Ce mercredi, Emmanuel Macron a présidé le Conseil des ministres de rentrée. Très attendue, cette réunion a même été exceptionnellement filmée lors de son allocution. Il a notamment appelé les Français aux sacrifices. Il a également appelé le gouvernement à « l’unité » face à « la grande bascule » qui marque la rentrée avec « la fin de l’abondance ».
Cette fin de phrase a particulièrement fait fulminer Jean-Luc Mélenchon. « Entendre un truc pareil, c’est incroyable », a-t-il commencé sur BFM TV. « Il ne se rend pas compte à quel point cela peut être blessant pour les gens. Il n’est toujours pas descendu de son jet-ski. Nous sommes dans un pays où il y a neuf millions de pauvres. Pour ses amis, les riches, l’abondance continue. »

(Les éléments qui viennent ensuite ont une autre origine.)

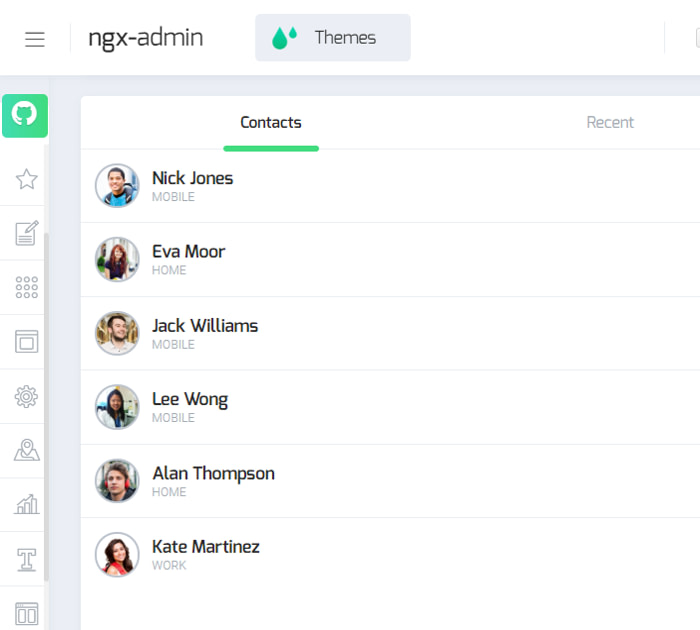The width and height of the screenshot is (700, 630).
Task: Switch to the Contacts tab
Action: (270, 123)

Remonté, il a ensuite expliqué que certains de ses amis étaient responsables de maux de l’époque. « Il n’y a jamais eu d’abondance, Monsieur Macron, mais il y a toujours eu de l’irresponsabilité. C’est-à-dire des gens qui croyaient que c’était sans fin. Que la nature était une réserve disponible sans fin. Il y a pillage et saccage, et ça continue. »
Pour l’ancien candidat à la présidentielle, Emmanuel Macron est incapable de bien cerner les problèmes liés au réchauffement climatique. « Sur le plan écologique, je ne peux pas lui en vouloir car je pense qu’il n’a jamais rien compris », a assené Mélenchon. « Il utilise des mots qu’il ne maîtrise pas. »
Selon lui, les « Français ne vont pas arrêter de boire de l’eau » mais il explique qu’il « n’y a plus d’eau » et que le président doit absolument comprendre que « ce sont des grandes sociétés multinationales qui sont en train de vider les nappes phréatiques. » Ces multinationales que Mélenchon appelle « les amis » d’Emmanuel Macron.
Une déclaration qui a trouvé écho chez d’autres hommes politiques de gauche comme Yannick Jadot. « Il faudrait surtout que ce soit la fin du déni, la fin de l’inaction et aussi la fin d’une forme d’impuissance face aux lobbys », a réagi l’écologiste.